Archive for November, 2006

Thankful Samaritans and Ungrateful Americans

Posted by Kevin on November 23rd, 2006

And as he entered into a certain village, there met him ten men that were lepers which stood afar off. And they lifted up their voices and said, “Jesus, master, have mercy on us.” And when he saw them, he said unto them, “Go show yourselves unto the priests.” And it came to pass, as they went, they were cleansed. And one of them, when he saw that he was healed, turned back, and with a loud voice glorified God and fell down on his face at his feet, giving him thanks; and he was a Samaritan. And Jesus answered, “Were there not ten cleansed? But where are the nine? There are not found that returned to give to glory to God, save this foreigner.” Luke 17: 12-18

On this Thanksgiving Day, this gospel, from the book of Luke, was read at my Church’s Mass. It struck me, on this particular day, as to how it spoke to the mean-spiritedness that pervades American society in so many ways.

While all of us (even native Americans) are the descendants of people who traveled to this continent, of late there has been resurgence of efforts to shut out those who seek to come here today. Yet who is more thankful to be an American than those who have sacrificed all to come here? I think of the undocumented worker from Central America fleeing poverty, the Sudanese refuge fleeing the genocide of Darfur, the gay man escaping from the capital punishment that is his fate in countries like Iran and Saudi Arabia, and I can think of no one who is more thankful to be in America today than they are. Like the Samaritan – a foreigner – who was the only one who was truly grateful for the gift of salvation, these folk are the ones who are truly thankful this day.

Yet so-called “Christians” and “patriotic Americans” seek to exclude these foreigners now, to deny them the very things which drew our ancestors to America — economic opportunity, freedom from oppression, the right to live their lives as they choose. On this Thanksgiving Day, these “Christians” and “patriotic Americans” should give thanks that, when their ancestors sought to come to America, the narrow-minded people of that time failed in their quest to exclude them. But that level of self-awareness is beyond those people, who are all too like the nine lepers who, once healed, went on their way with nary a thanks for their blessings and seemingly no sense of how lucky they have been.
The gospel of the Lord.

Blood, Shaving, and Faith on the New York City Subways

Posted by Kevin on November 22nd, 2006

You see all kinds of cool things on the New York City subways.  Once I sat next to an empty seat – empty that is, but for the puddle of blood that filled it (why did I sit there? Well, there were only two empty seats, and you didn’t think I’d take the one with the blood in it, did you?)  Last Friday, I saw a man shaving on the train.  Not with an electric razor, either: with a straight razor, with no shaving cream.  Now that’s a real man.

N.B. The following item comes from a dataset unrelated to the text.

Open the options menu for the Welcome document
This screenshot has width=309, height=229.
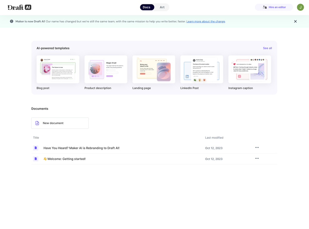257,158
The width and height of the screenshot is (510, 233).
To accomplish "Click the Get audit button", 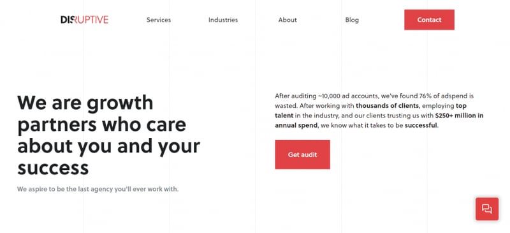I will pos(302,154).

This morning, I sat opposite a woman who had a canvas bag that said PRAISE THE LORD!  in big letters.  She was reading and I was curious to see what such a publicly devout person was reading so, being a good New Yorker, I leaned over to see what the title of her book was.  On the spine, it read: The DaVinci Code.

I was struck by the contrast: here was a woman who seemed to be one of profound, presumably fundamentalist faith, yet she was reading a book that that suggested her Savior was married and had kids.  Yet she seemed totally fine with it (quite engrossed actually).  Her faith was not threatened at all.  And I thought: You go, girl.

I couldn’t help but think of a conversation I’d had last Friday with a young man from a fundamentalist family, who told me his church had banned them all from seeing Brokeback Mountain.  I found this odd: if their faith was so strong, could one movie really undo it?  If sitting in the dark for two hours could demolish your faith, how strong was it in the first place?

To protect themselves against such threat, the Southern Baptists Convention in my home state of North Carolina voted last week to not only excommunicate gay people but to also expel any congregation that welcomed gay people.  I wrote an op-ed about this for the Charlotte Observer (“Baptists again side with cause of exclusion: How long before N.C.’s Southern Baptists apologize this time?” http://www.charlotte.com/mld/charlotte/news/16050821.htm) in which I pointed out the eerie similarity between this act and the founding act of our denomination, i.e. the separation of the Southern Baptist Convention from mainstream American Baptists in the 1840’s as Southern Baptists wanted to keep their slaves and needed to avoid the taint of Northern abolitionists who also belonged to the Baptist Church (an act which they apologized for in 1996, oh, about a century and a half after it mattered).  History repeats itself, as Marx once said: the first time as tragedy, the second time as farce.

So what’s behind the farce in North Carolina?  In my opinion, a lack of faith.  People secure in their faith, like my friend with her PRAISE THE LORD! bag, aren’t threatened by others with different views.  They may in fact be curious to understand them, knowing that associating with people who hold other beliefs (or watching movies depicting them) isn’t going to do any damage to their own.  They don’t operate out of a place of fear, as the N.C. Southern Baptist Convention does.  They are secure in their faith and thus aren’t run by their fears.  The N.C. Baptists simply showed how weak their faith is by their act of exclusion last week.  How pathetic.